INSTRUCTION 1:
Reproduce the stretch of the article on Idaho stockwater rights from "In an email" through "Idaho water law.".
INSTRUCTION 2:
In the article on Idaho stockwater rights, how many stock watering rights did the water adjudication court convey to the BLM before the Joyce ruling?

SOURCE PASSAGE:
▶

POCATELLO – U.S. Bureau of Land Management officials are asking Idaho ranchers who water livestock on BLM land to sign voluntary agreements stating that they are limited agents of the federal government.
Idaho Farm Bureau Federation officials are advising ranchers to think long and hard before signing the agreement, cautioning them that doing so would allow the BLM to maintain water rights in their name and would prohibit the rancher from filing for in-stream stock watering rights on federal land in the future.
IFBF leaders say the issue rehashes some of the main points of a landmark 2007 water rights ruling known as the Joyce Livestock Decision.
In that decision, the Idaho Supreme Court ruled in favor of two Owyhee County ranchers in their battle with the BLM over who owns in-stream stock watering rights on federally administered land.
During the state’s Snake River Basin Adjudication process, southern Idaho ranchers and the BLM filed thousands of overlapping claims to in-stream stock watering rights on federal land. All but two of the ranchers, Paul Nettleton and Tim Lowry, backed off or negotiated with the BLM when they realized fighting the federal agency in court would cost a lot of money.
Agreeing with Nettleton and Lowry, the state’s supreme court ruled that BLM didn’t own the rights because it doesn’t own cows and couldn’t put the water to beneficial use.
During the SRBA process, the water adjudication court ended up conveying 17,000 stock watering rights to the BLM prior to the Joyce ruling. However, since BLM cannot put the water to beneficial use, they are now in jeopardy of forfeiting these rights through non-use.
The Idaho Legislature passed a bill a few years ago that codifies the Idaho Supreme Court’s 2007 decision into state law, which paves the way for thousands of ranchers in Idaho to file competing claims for those in-stream stock watering rights on BLM land.
In an effort to keep those water rights, BLM is now encouraging permittees to sign agreements stating that they are agents of the federal government and that their livestock are putting the water to beneficial use for the agency.
In an email response, BLM officials said the agency is “encouraging permittees to sign the voluntary (agreements) to help ensure that they can continue to utilize the state-based stockwater rights obtained by the BLM for the term of their permit and any subsequent renewals. A signed agreement helps protect the stockwater rights in the permittees’ allotments from a possible future forfeiture proceeding.”
BLM said the agreements “ensure regulatory certainty for permittees and ensure that all stockwater rights in an allotment remain available for the permittee.”
During the court case, the BLM argued that they must hold the water rights to ensure the current and future grazers on federal lands had access to the water.
In its ruling, the Idaho Supreme Court rejected that assertion and it also said the BLM’s argument reflected a serious misunderstanding of Idaho water law.
But now BLM is asking ranchers who graze cattle on federal allotments to sign voluntary agreements that say they are “acting as a limited agent of the United States for the purposes of establishing and maintaining water rights solely in the name of the United States on federal public lands.”

◀

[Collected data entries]
▶

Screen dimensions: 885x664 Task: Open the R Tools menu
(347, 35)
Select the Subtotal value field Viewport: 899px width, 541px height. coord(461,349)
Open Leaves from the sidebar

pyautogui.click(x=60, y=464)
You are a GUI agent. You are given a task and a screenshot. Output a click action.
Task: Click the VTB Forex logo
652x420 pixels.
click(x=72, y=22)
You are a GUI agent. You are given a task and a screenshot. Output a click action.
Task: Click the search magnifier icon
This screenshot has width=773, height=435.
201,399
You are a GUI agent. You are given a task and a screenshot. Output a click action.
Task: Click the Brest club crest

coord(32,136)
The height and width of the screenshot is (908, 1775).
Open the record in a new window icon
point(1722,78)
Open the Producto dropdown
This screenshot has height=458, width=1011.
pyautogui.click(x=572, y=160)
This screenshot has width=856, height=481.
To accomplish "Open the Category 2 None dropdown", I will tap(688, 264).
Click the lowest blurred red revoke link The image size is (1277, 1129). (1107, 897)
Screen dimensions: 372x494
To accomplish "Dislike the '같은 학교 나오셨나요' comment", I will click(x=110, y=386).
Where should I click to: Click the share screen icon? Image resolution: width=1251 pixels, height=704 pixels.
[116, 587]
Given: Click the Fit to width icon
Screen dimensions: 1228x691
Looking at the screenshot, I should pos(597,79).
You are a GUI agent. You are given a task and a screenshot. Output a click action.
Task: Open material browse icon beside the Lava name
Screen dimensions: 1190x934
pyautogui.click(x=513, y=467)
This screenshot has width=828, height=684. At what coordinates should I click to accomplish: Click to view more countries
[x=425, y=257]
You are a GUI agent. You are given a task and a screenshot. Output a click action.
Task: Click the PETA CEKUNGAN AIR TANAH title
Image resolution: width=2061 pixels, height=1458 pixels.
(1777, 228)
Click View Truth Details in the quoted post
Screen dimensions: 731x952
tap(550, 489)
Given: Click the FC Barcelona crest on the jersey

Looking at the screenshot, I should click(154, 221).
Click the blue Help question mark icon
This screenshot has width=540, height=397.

◀

EXERCISE RESULT 1:
In an email response, BLM officials said the agency is “encouraging permittees to sign the voluntary (agreements) to help ensure that they can continue to utilize the state-based stockwater rights obtained by the BLM for the term of their permit and any subsequent renewals. A signed agreement helps protect the stockwater rights in the permittees’ allotments from a possible future forfeiture proceeding.”
BLM said the agreements “ensure regulatory certainty for permittees and ensure that all stockwater rights in an allotment remain available for the permittee.”
During the court case, the BLM argued that they must hold the water rights to ensure the current and future grazers on federal lands had access to the water.
In its ruling, the Idaho Supreme Court rejected that assertion and it also said the BLM’s argument reflected a serious misunderstanding of Idaho water law.

EXERCISE RESULT 2:
17,000